Not a desire that will burn out once denied.
It is foolish.
It is stubborn.
It is terrifyingly sincere.
So Obanai finally gives him the words he had withheld.
“Come back, Shinazugawa.”
That single sentence changes everything.
It is not a confession in a soft language.
It is permission.
It is acceptance.
It is a door opening back into hell.
And Sanemi chooses to enter.
In a later spin-off, Obanai receives a call from China.
He has been summoned by the Don.
He tries to refuse by using Kaburamaru as an excuse, saying that his serpent cannot board a plane.
The Don answers by sending a private jet.
Obanai asks Sanemi if he will come with him.
Not because he is afraid.
Because he knows he has not yet earned the position to stand beside Obanai in front of the Don.
He does not want to go as a servant.
He wants to go one day as Obanai’s recognized partner.
That restraint is important.
Sanemi’s love has changed.
At first, he wanted Obanai.
Then he wanted to protect him.
Now, he wants to become someone worthy of standing beside him.
Before Obanai leaves for China, he entrusts the organization to Sanemi and Tengen.
It is not a romantic speech.
But for Obanai, trust is often more intimate than tenderness.
Before separation, Sanemi admits that he will be lonely.
Obanai laughs, because almost no one in the world would dare say such a thing to him.
But he does not reject it.
Instead, he lets Sanemi come closer.
The original scene becomes intimate after this point, so I will not quote it in full here.
What matters is the meaning behind it.
Obanai is leaving for a city he can survive, but does not love.
A city of business, bloodline, power, old debts, and family chains.

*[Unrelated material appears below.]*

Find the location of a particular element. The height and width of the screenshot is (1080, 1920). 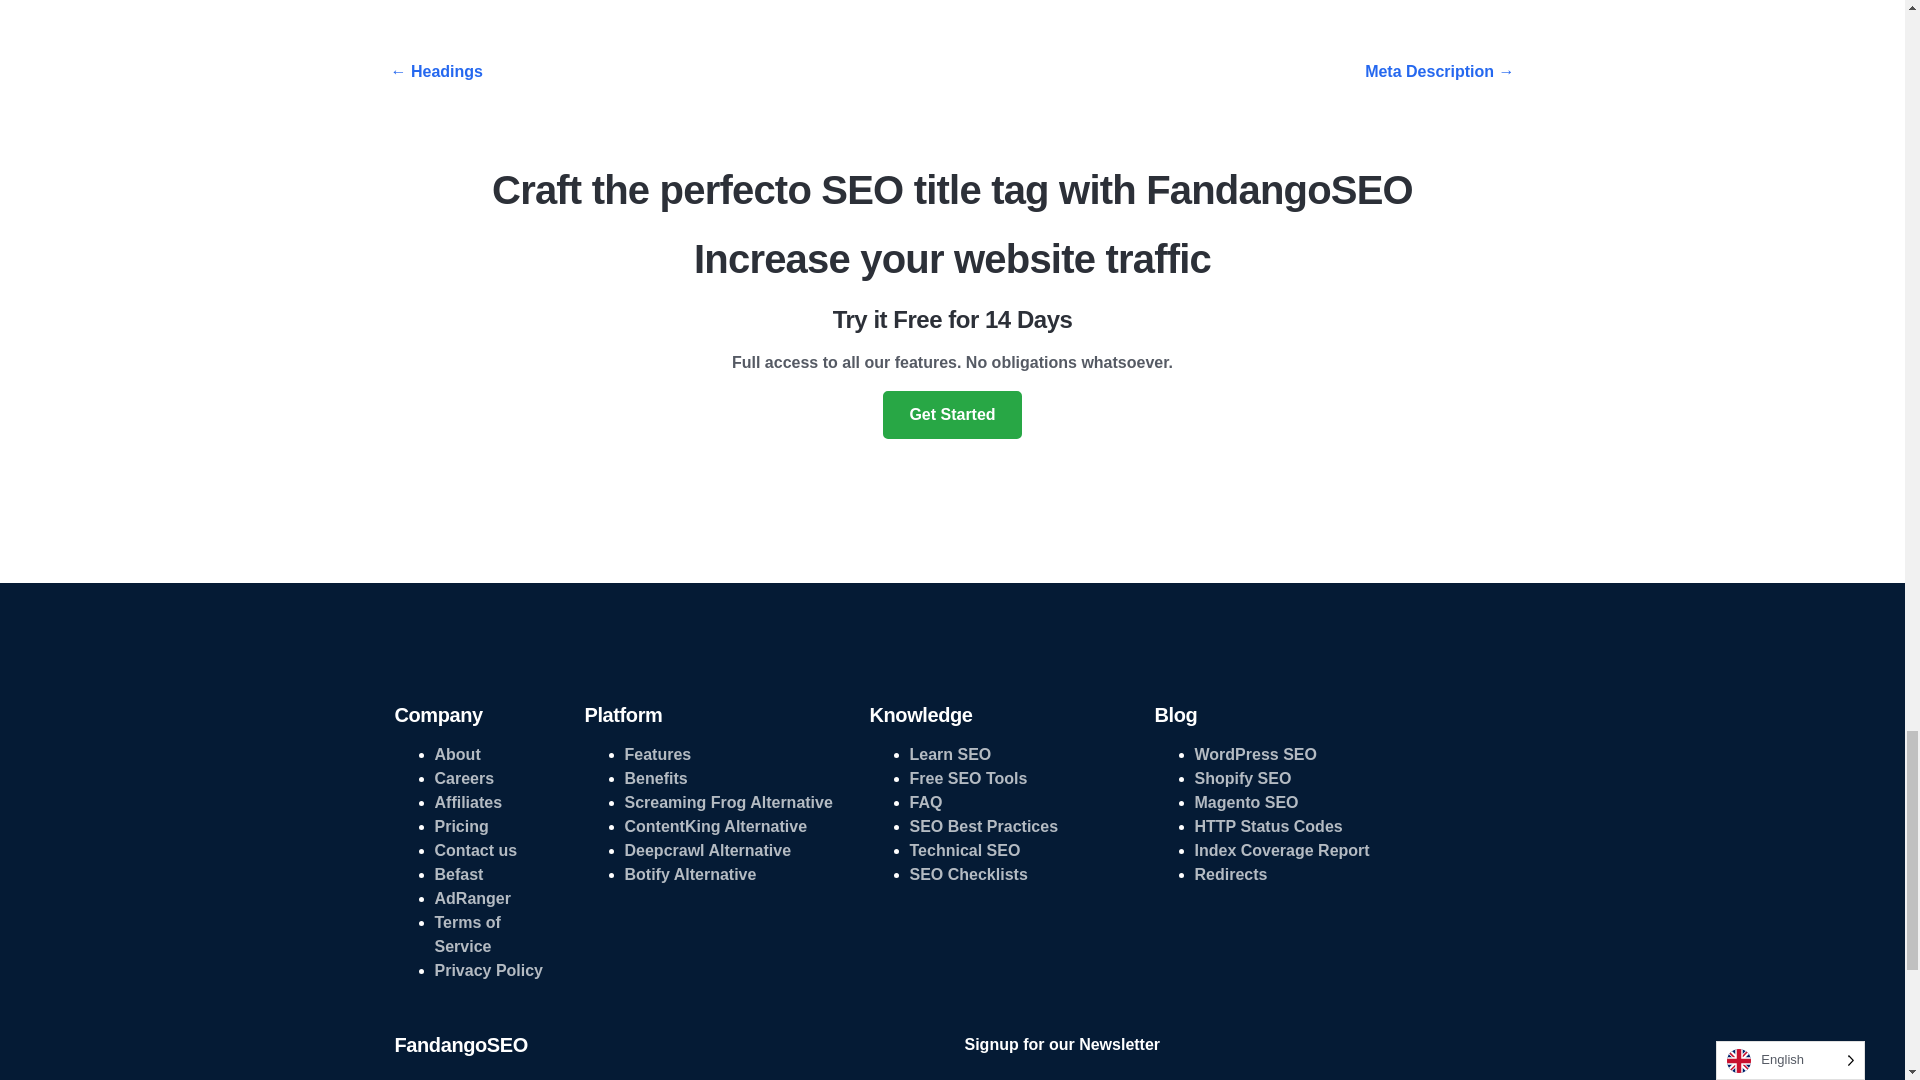

Get Started is located at coordinates (952, 414).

Sanemi cannot go with him yet.
So he leaves a mark behind.
Even in that distant city,
even under the Don’s eyes,
even in the world where you must wear the crown again,
you are not entirely alone.
By the end of the story, several seasons have passed.
Sanemi finally gains the position he once longed for.

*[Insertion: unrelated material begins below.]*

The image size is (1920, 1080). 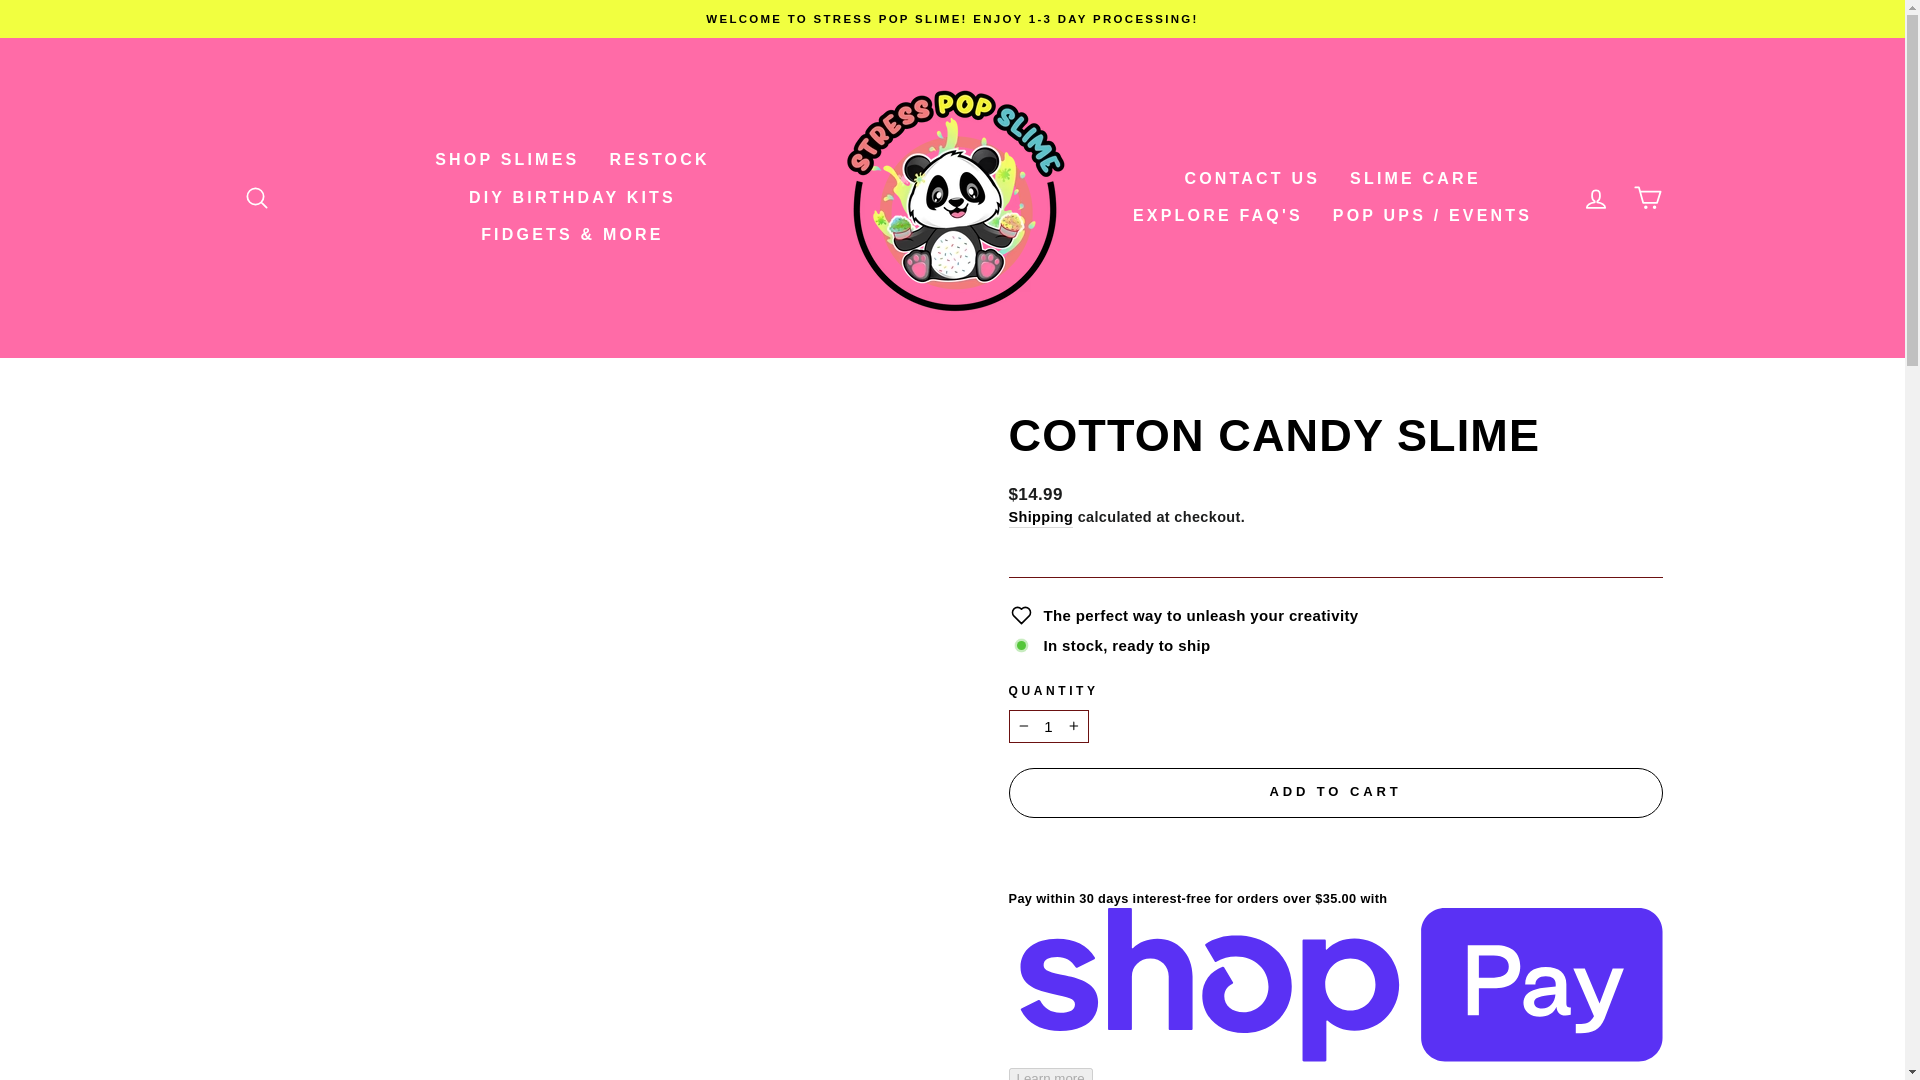 What do you see at coordinates (1252, 178) in the screenshot?
I see `CONTACT US` at bounding box center [1252, 178].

Not behind him as a stray dog.
Not below him as a subordinate.
Not outside the door as someone discarded.
Obanai turns back with the same dangerous, beautiful smile he had when they first met.

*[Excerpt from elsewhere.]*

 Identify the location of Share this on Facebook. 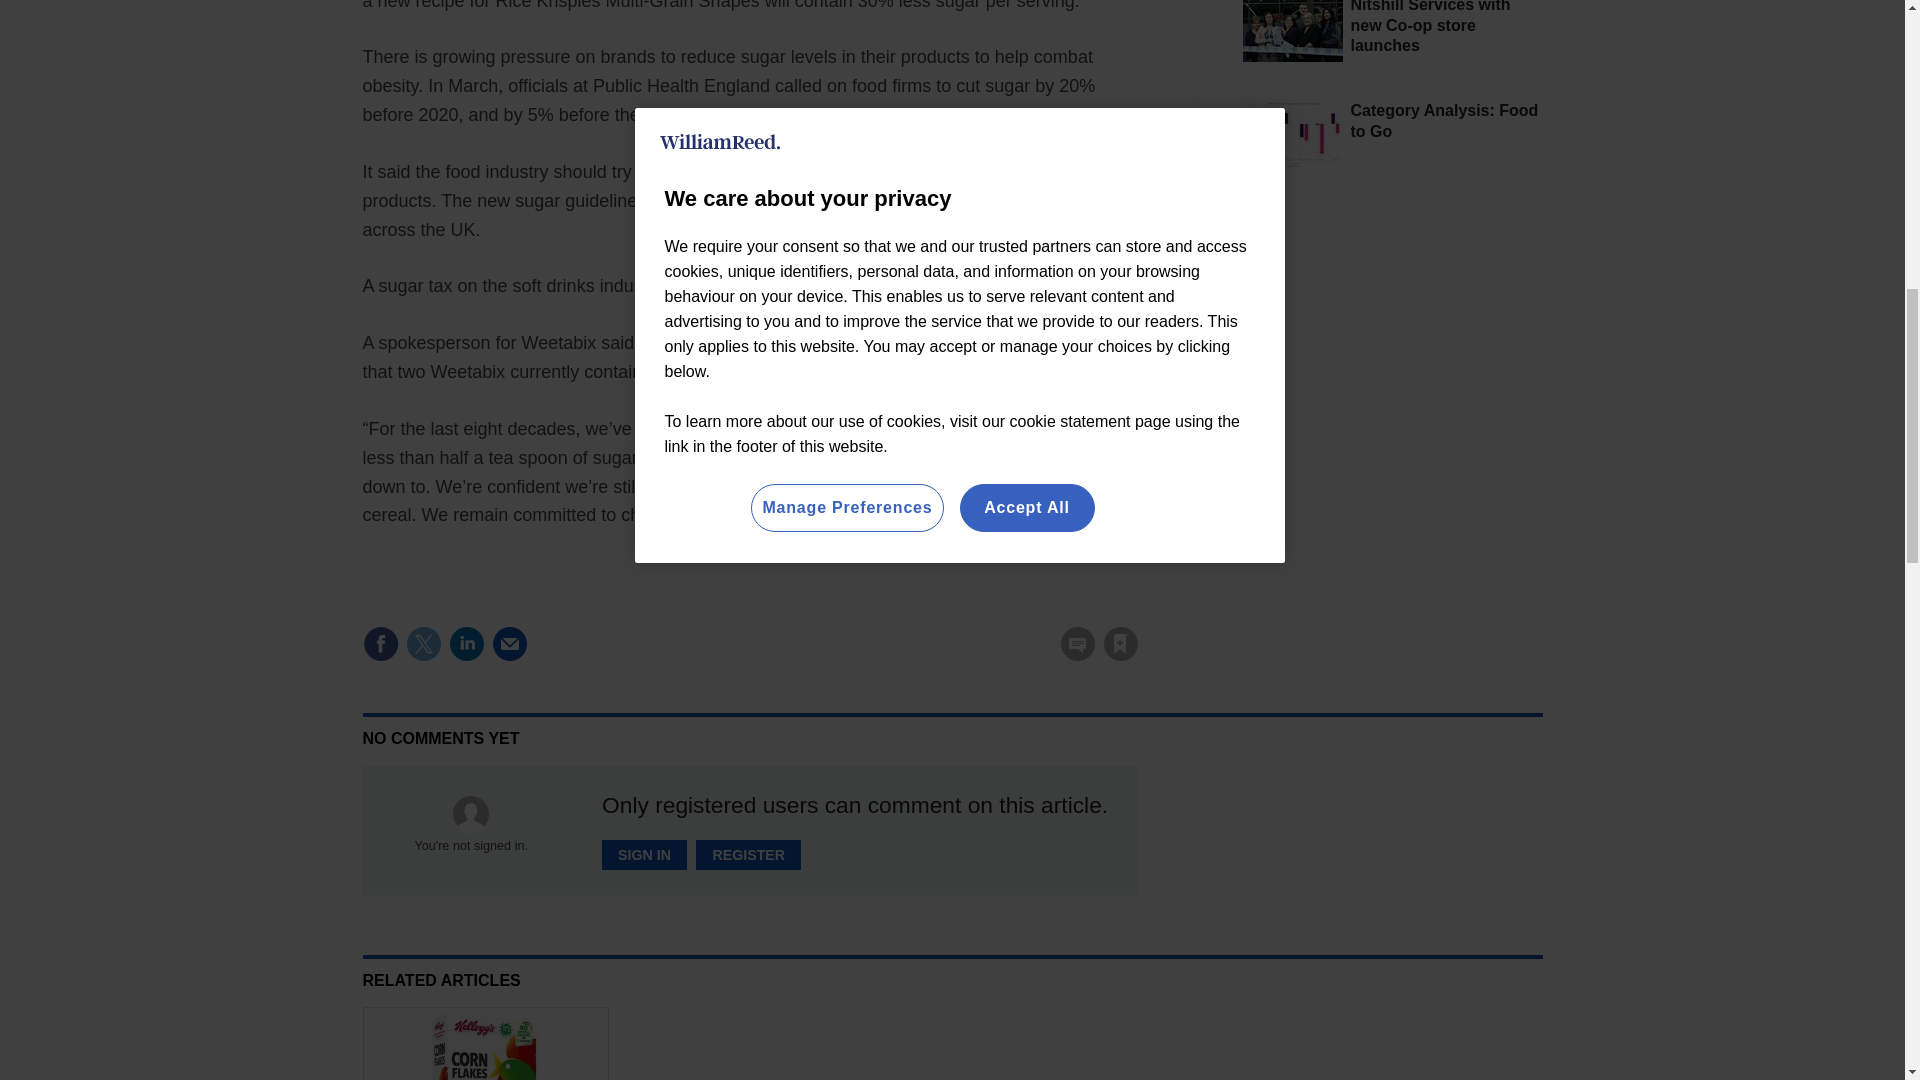
(380, 644).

Wherever Obanai goes, Sanemi will follow.
Not because he was ordered to.
The destination may be hell.
But if it is beside Obanai, then Sanemi will walk there willingly.
Lemon-san’s story showed me something very important.
The photos I took in China were not only images of a costume.
They became a door into another life.
A man standing in neon light.
A king who learned to survive by turning beauty into a weapon.
A boy who became strong enough to walk beside him.
A city that feels both real and unreal.
That is what I wanted SerpentNoir to become.
Not only a visual concept.
Thank you, Lemon-san, for giving words to the night behind these photos.